Between July and September, the economy grew 0.3% quarterly, which represented a slowdown compared to the growth of the first half of the year. Even so, it is a much better record than that of the euro zone, at 0.1%. The bank explains this difference due to the greater vigor exhibited in private consumption and the better evolution of Spanish exports despite its slowdown. The entity expects that in the fourth quarter the activity in Spain will expand another 0.3%, according to the business surveys and the affiliation data.

Inflation moderates

The inflation rate surprises with its good performance and will help the growth of consumption next year. It is corrected above all by energy despite the persistence of services. In fact, internal factors such as wages and margins already gain weight in its evolution compared to what happened before, when it was mainly imported. This year the inflation of Spain comparable to Europe will end at 3.4%, two tenths less than what was predicted in September. For the next one it will be placed at 3.3%, largely due to the recovery of the energy taxes that had been reduced. Although the extension of the VAT reduction on basic foods and transport aid will make it not rise as much as expected. Already by 2025 the evolution of prices will be in the target of 2% of the ECB.

By contrast, the outer environment is not helping. European weakness is being greater than expected due to the sluggishness of foreign markets, the erosion of purchasing power, the tightening of financial conditions and the loss of competitiveness. This last factor will limit the improvement of the European foreign sector as the global economy improves due to the loss of market share. The euro zone is losing one of its traditional fortresses.

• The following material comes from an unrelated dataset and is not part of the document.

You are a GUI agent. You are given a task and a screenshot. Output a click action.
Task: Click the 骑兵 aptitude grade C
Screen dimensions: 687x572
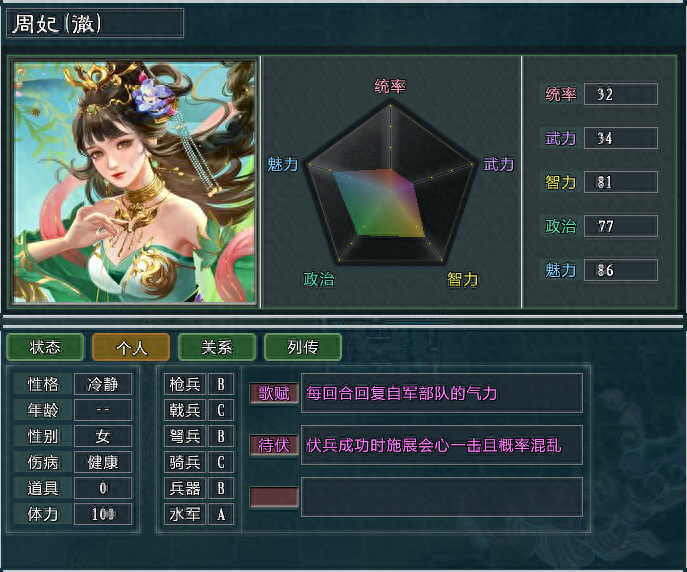221,462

And China or the United States are not expected to rebound appreciably in 2024 to further boost European sales.

Less vigor of public revenue

The public deficit will close the year at 3.8% of GDP, according to the bank’s estimate, one tenth below the government’s target. However, for next year the gap in public accounts will be 3.4%. It will only drop by four tenths and will stay a little far from the 3% that the Executive intends to achieve. Next year the European fiscal rules will be in force again and the 3% deficit is the barrier from which the budgetary discipline is applied. This forecast implies that the Government would have to remove all energy aid by 2024 and that it will probably have to tackle a new round of adjustment measures. If, on the contrary, the tax cuts in electricity and gas are extended, the cost would amount to 3,000 million euros and the GDP would grow two tenths more,according to the supervisor’s calculations. While during the recovery from the pandemic tax collection progressed at a rate far above GDP, now the opposite is true, although without so much force: revenues in 2023 are already below what would determine the economy and the measures adopted, the agency concludes.